Je vois les barrières qui retenaient les générations précédentes céder sous la double poussée de la démocratie et de la libéralisation du commerce. Je vois s'ouvrir
des marchés dont l'accès restait du domaine du rêve voilà quelques années à peine.
Je vois aussi que les diplômés et les établissements d'enseignement du Canada sont tenus en haute estime dans plusieurs régions du monde. Tous les ans, les Microsoft
et autres entreprises de pointe viennent recruter chez nous en grand nombre les meilleurs et les plus doués -- la crème de la crème -- non seulement parmi les Canadiens
mais à l'échelle du globe.
Je vois les chiffres de notre commerce monter en flèche pour enregistrer des excédents record à mesure que les Canadiens se lancent à la conquête du monde, et gagnent.

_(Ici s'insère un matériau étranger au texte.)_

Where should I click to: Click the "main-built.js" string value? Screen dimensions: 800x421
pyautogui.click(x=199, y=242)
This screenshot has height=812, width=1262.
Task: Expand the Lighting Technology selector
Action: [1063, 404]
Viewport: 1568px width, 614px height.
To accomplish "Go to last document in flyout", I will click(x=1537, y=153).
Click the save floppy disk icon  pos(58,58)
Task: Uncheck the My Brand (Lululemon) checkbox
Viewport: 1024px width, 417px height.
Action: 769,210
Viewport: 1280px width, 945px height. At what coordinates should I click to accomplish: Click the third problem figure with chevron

Et je constate les effets de leurs succès dans le domaine des emplois et de la croissance ici même, au pays.
Au Canada, un emploi sur trois dépend maintenant de nos échanges commerciaux. Le commerce extérieur est devenu le moteur de notre économie, et il représente déjà
37 p. 100 de notre PIB [produit intérieur brut]. Année après année, nos succès se multiplient.
Nous nous sommes taillé une place à titre de puissance commerciale dans le monde et, comme de nouveaux marchés s'ouvrent chaque jour, les possibilités qui s'offrent à
nous sont vraiment à vous couper le souffle.
Et pourtant, quand je rentre de l'étranger, un tableau quelque peu différent m'attend au Canada. Au lieu de considérer que le monde leur appartient, beaucoup de nos
jeunes envisagent l'avenir avec crainte et désenchantement.
Au lieu de saisir les avantages qu'apporte la libéralisation des échanges, ils redoutent la mondialisation, la tenant pour un voleur d'emplois et un agent
perturbateur.
Il est frustrant que ces jeunes perdent courage parce qu'ils ne voient pas les mêmes choses que moi. Partageant votre foi dans la jeunesse, je me pose certaines
questions, par exemple : Que puis-je faire, moi, en tant que ministre, pour modifier leur vision du monde? Que peuvent faire les gouvernements? Ou encore les milieux
universitaires et les entreprises?
Nous devons nous attaquer de front au malentendu voulant qu'il n'y ait pas d'emplois au Canada. Il s'agit d'un mythe non seulement débilitant mais dangereux, car une
génération sans espoir est une génération sans but.
Pendant que nos jeunes sont en proie à ces angoisses, beaucoup de nos gens d'affaires s'arrachent les cheveux à la recherche de diplômés ayant les qualités voulues
pour occuper des postes stimulants et hautement rémunérés, tant au Canada qu'à l'étranger.
De toute évidence, quelque chose ne vas pas.
Le président d'une grande société torontoise de l'aérospatiale m'a fait part, au cours d'une conversation, de deux préoccupations : son entreprise a du mal à trouver
des gens ayant les compétences voulues, et ceux qui possèdent ces compétences spécialisées n'ont pas la polyvalence et la faculté d'adaptation recherchées.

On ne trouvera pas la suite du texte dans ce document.